Sin embargo, lo importante es que beber con bombilla no se asocia con alteraciones en el crecimiento del maxilar ni con maloclusiones. El problema aparece cuando el objeto se usa como algo para morder o manipular durante largos periodos.
El escenario es distinto cuando se trata de hábitos de succión no nutritivos, como el uso prolongado de chupetes o la succión del dedo. Estas conductas implican mantener un objeto en la boca durante largos periodos, lo que genera una presión constante sobre los dientes y el paladar. Una revisión científica publicada en PubMed Central analizó decenas de estudios sobre el uso de chupetes y concluyó que su uso prolongado se asocia con un mayor riesgo de maloclusiones, como mordida abierta anterior o mordida cruzada posterior.
Algo similar ocurre con el hábito de chuparse el dedo. El manual médico StatPearls, publicado por la Biblioteca Nacional de Medicina de Estados Unidos, explica que la succión digital (chuparse el dedo) puede empujar los dientes hacia adelante y estrechar el maxilar superior si el hábito se mantiene durante varios años. Este tipo de presión constante es lo que puede alterar el desarrollo de la mordida.
Entre los productos infantiles, también existe un punto intermedio: las mamaderas y los llamados vasos con boquilla rígida o “sippy cups”. Estos productos se utilizan para ayudar a los niños a aprender a beber de manera independiente, pero algunos especialistas advierten que su uso prolongado puede afectar la forma natural de tragar. Según explica Willow Pediatric Dentistry, cuando estos vasos se usan durante mucho tiempo la lengua puede adoptar una posición incorrecta durante la deglución, lo que a largo plazo puede influir en el desarrollo del paladar y la mordida.
Por esta razón, muchos pediatras recomiendan utilizar este tipo de vasos solo como herramientas de transición, idealmente entre los 6 y los 12 meses, y luego avanzar hacia vasos abiertos o vasos de 360°.

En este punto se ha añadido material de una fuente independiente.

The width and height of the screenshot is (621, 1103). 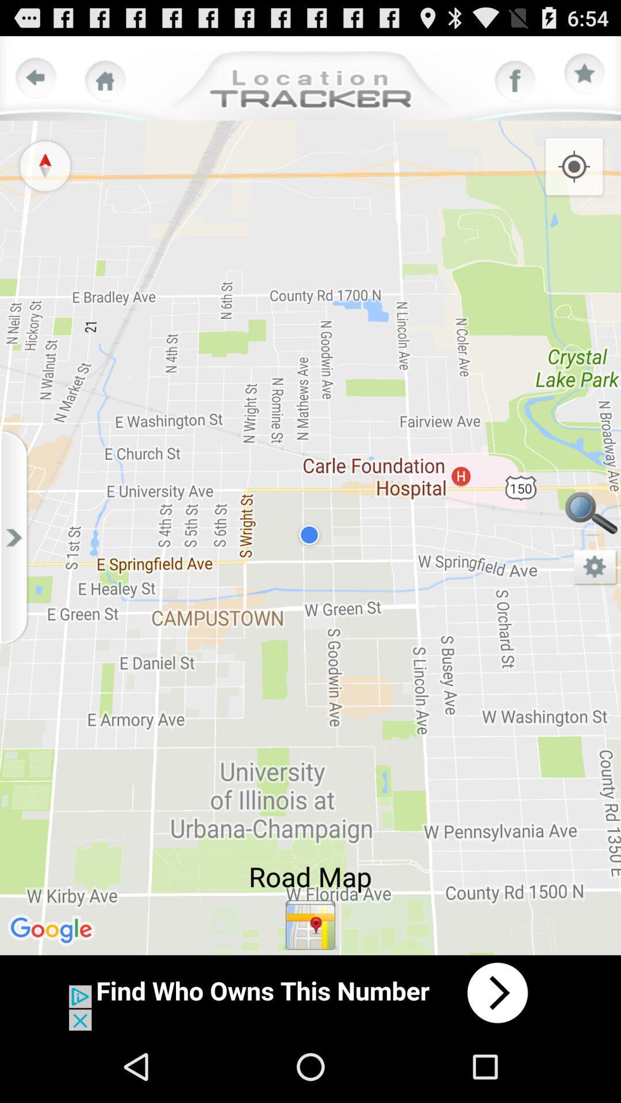 I want to click on location map, so click(x=310, y=925).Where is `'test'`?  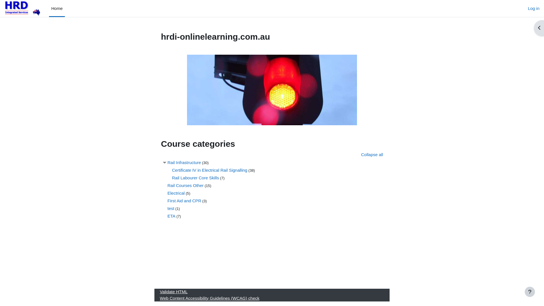 'test' is located at coordinates (167, 208).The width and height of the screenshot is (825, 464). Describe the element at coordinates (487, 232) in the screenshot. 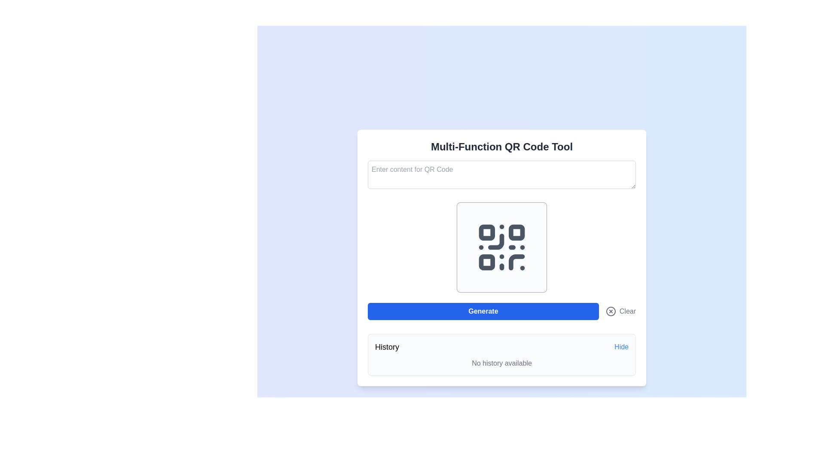

I see `the small rectangular shape with rounded corners located in the upper-left corner of the QR-like grid design` at that location.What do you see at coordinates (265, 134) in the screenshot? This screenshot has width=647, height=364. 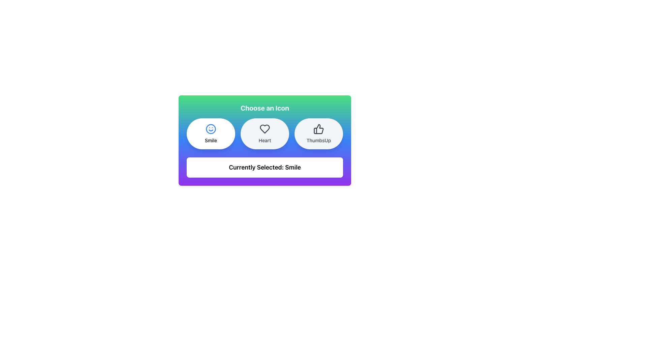 I see `the circular button with a heart-shaped icon and the text 'Heart' displayed below it` at bounding box center [265, 134].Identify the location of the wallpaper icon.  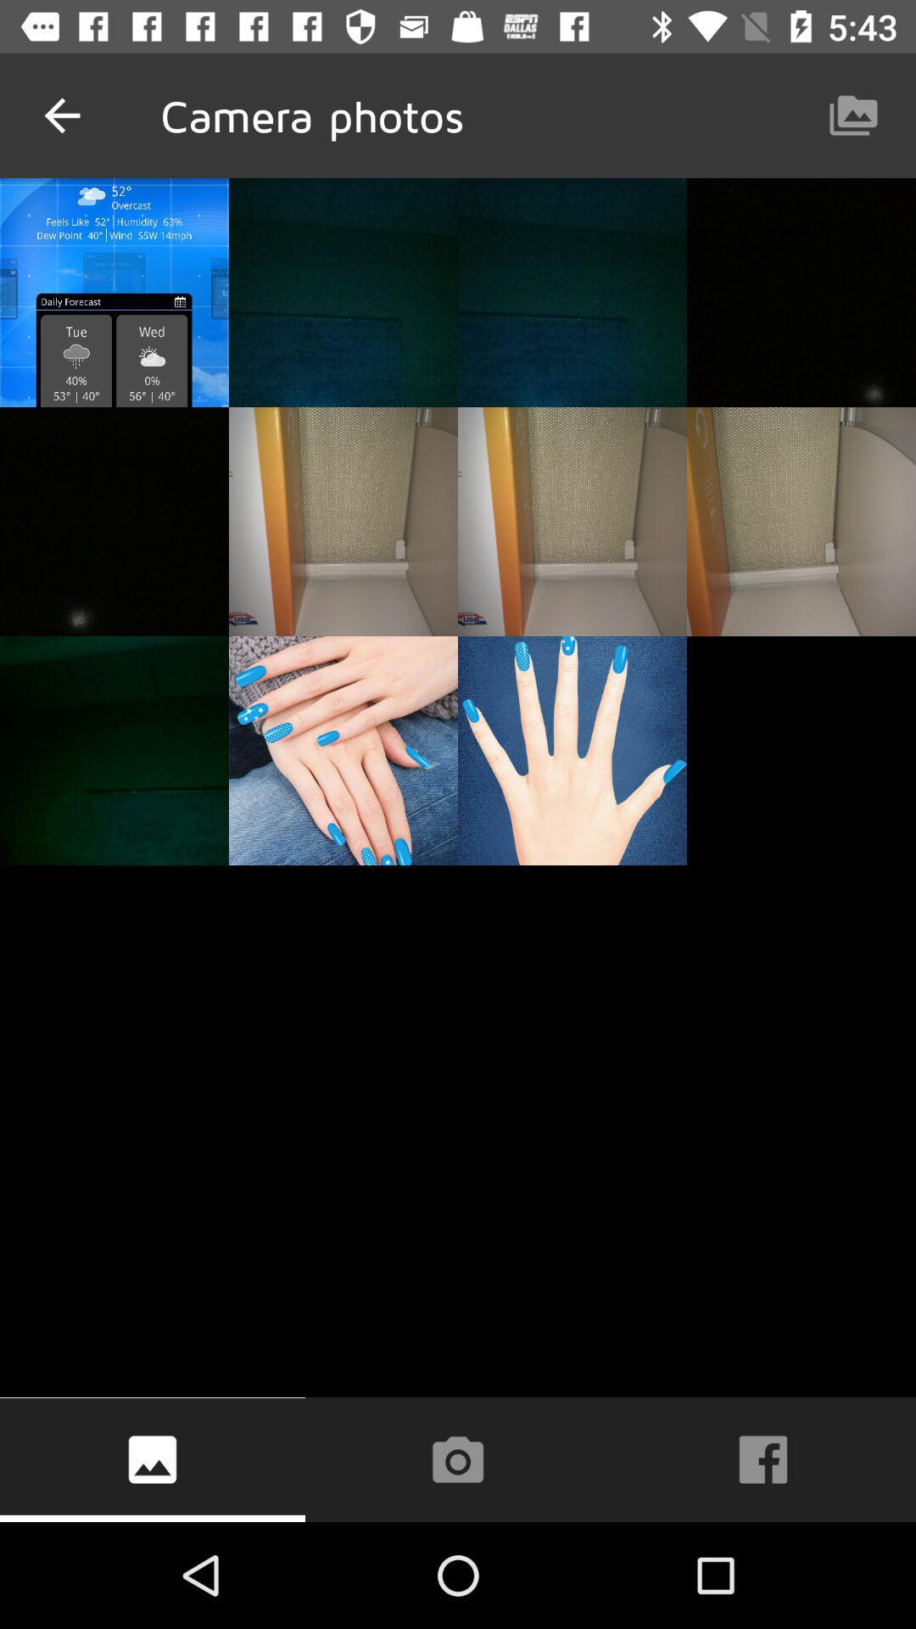
(153, 1458).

En términos simples, la diferencia clave está en la duración y la presión del hábito. Los chupetes y la succión del dedo ejercen presión constante durante largos periodos, lo que puede modificar la posición de los dientes o la forma del paladar. Las bombillas, en cambio, se utilizan durante breves momentos al beber y no generan ese tipo de presión continua.
Por eso, aunque a veces se cree que las bombillas pueden afectar la formación del maxilar o la alineación dental, no existe evidencia científica que respalde esa idea. Usadas correctamente —y evitando morderlas— pueden ser una herramienta útil para beber líquidos, e incluso ayudar a reducir el contacto de bebidas azucaradas con los dientes.
En el desarrollo de la salud oral infantil, lo más importante sigue siendo evitar hábitos prolongados de succión no alimentaria, promover una buena higiene dental desde la infancia y fomentar el consumo de agua como bebida principal.